We also spent an hour walking around Bass Pro Shops. Next time we are going to sidetrack to Cabella's also since the boys love both places. Since Kansas City is only 3 hours from us, we might have to ride up there sometime to just check them out. I bought a Garmin GPS for this trip and it was a life saver. There were only a couple quirks to it, but these can be dealt with since overall it was a really accurate tool.
This season promises to have a lot of travel and learning opportunities for our family.

Wednesday, March 11, 2009


Don't you just hate all those commercials for "male assistance" drugs that you get hammered with when trying to simply watch a little TV? Well tonight that's just what happened, but...

One of my teenage sons was watching TV with me when one of those commercials came on. The obligatory disclaimer that states "seek medical attention for an erection lasting longer that 36 hours"came on.. Teenage son got quiet then said "How do you break that one to your doctor?"

Of course I just about fell out of my chair laughing....kiddo got up and went to his room to watch TV.

I'm probably going to have to leave it up to his father to have "THE TALK". There aren't enough therapists in this town to cover him if it's left up to me!


Later note to the above: Son has corrected my post information--apparently the ad says "for erections lasting longer than 4 hours..."That makes sense to me.

If anything is still "functioning" after 36 hours, that means the county medical examiner is examining you--for "rigomortus"..

I guess that's pretty important...

Sunday, March 08, 2009


March and April are shaping up to be really busy months here at Casa Crazylife.

What is going on? Well, here is the brief shakedown:

1.Lace knitting:
Lace knitting classes are being taught at Twist this month and next, so I jumped in and enrolled in all three (Lace I,II and III).

2.Iowa travel plans:
Spring break is right around the corner, so I am planning to hit the highway and go to Iowa again. I probably won't be heading that direction for another couple months since April is going to be crazy busy also. We will be running around Iowa City more. Last time I was there, we drove through Iowa City and I was smitten with the energy of the city. It is a college town, so the vibe is very young and full of energy.

Love it!

The university is among the best in the nation for writing, so there are a lot of bookstores and activities going on at all times.

3. More lace knitting, travel and weaving class:
April will include more of the lace knitting classes and a trip to Lawrence, Kansas the second weekend so that I can take the rigid heddle weaving class offered at The Yarn Barn.
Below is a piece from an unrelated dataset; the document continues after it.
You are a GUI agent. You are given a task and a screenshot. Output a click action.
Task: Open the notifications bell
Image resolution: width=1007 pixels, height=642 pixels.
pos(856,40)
While we're there, hubby and I fully intend to completely pig out on Indian food. India Palace has an awesome buffet! We go every time we are in Lawrence.

4. Overseas travel!!!
At some point in April, I am taking an overseas trip with a friend that loves to travel. With the rate we are going to get for airfare, it would be crazy NOT to go. We are discussing either Italy (she wants to wander around the Coliseum, I'd love to go to Vatican City and tour it, or go to an art museum), Greece, Amsterdam (I REALLY want to see the Van Gogh museum), New Zealand, or a couple different spots. We are keeping it loose so we can see what destination has the best options right before we book. Amsterdam sounds like it would be the easiest to cover in the limited amount of time that we have....I'll know in the next couple weeks, I guess. I am pretty excited about it though.
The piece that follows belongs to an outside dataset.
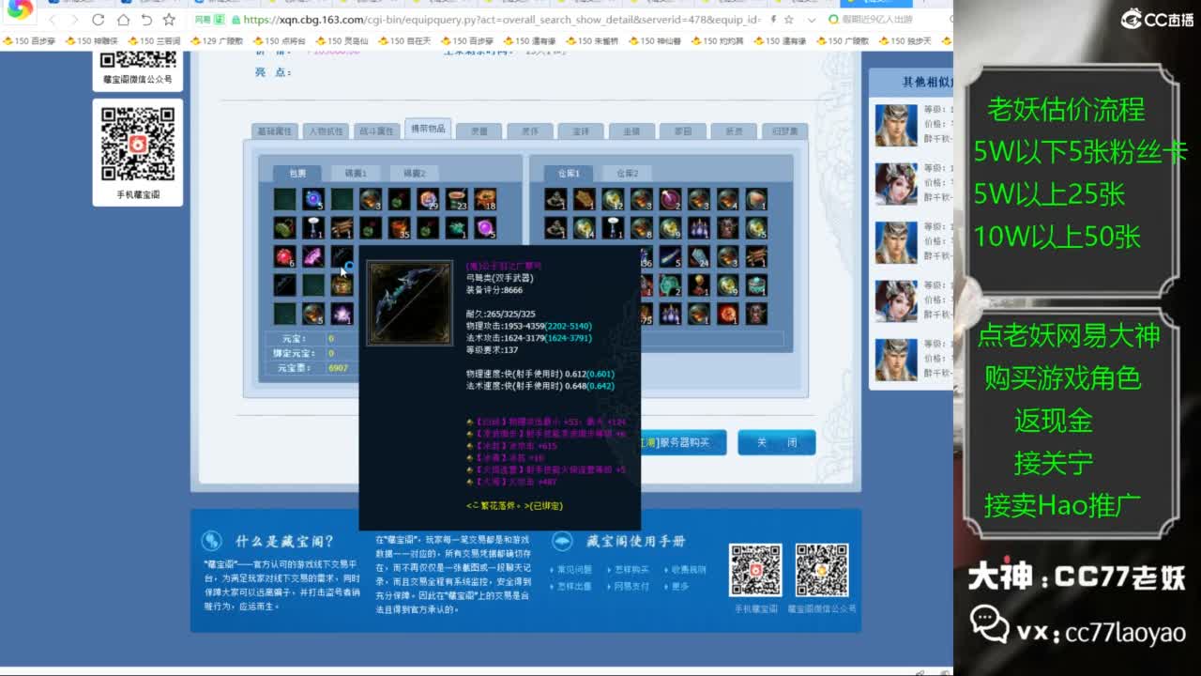Click the bow weapon thumbnail in the item tooltip
The image size is (1201, 676).
click(409, 300)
5. We are getting a couple chickens.
Yep, I said chickens. We can only have a small number here in our city limits, so I will have probably 4 or 5. These will be for fresh eggs and as pets. I had a pet chicken when we moved to Kansas and I really enjoyed her. As silly as this sounds, she had a very lively personality. I'll be getting everything in place before we actually get the girls, so it will be after I get back from overseas. This will also prevent cute man from having to take care of chicks while I'm gone. He's a great guy, but I figure asking him to chicken sit might tip the scale. Once they are older and in a coop, they take less monitoring, but chicks require a lot of tending. I am looking forward to having fresh eggs, although it will be at least 6 months-possibly longer-- before the chickens are at laying age. That will give me time to tame them and make them pets. Luckily I have found someone who wants to split an order of chicks (that will be the subject of tomorrow's post-the story highlights what a small world it is), so I can pull out/pay for a few and we share shipping. It's a win-win for everyone!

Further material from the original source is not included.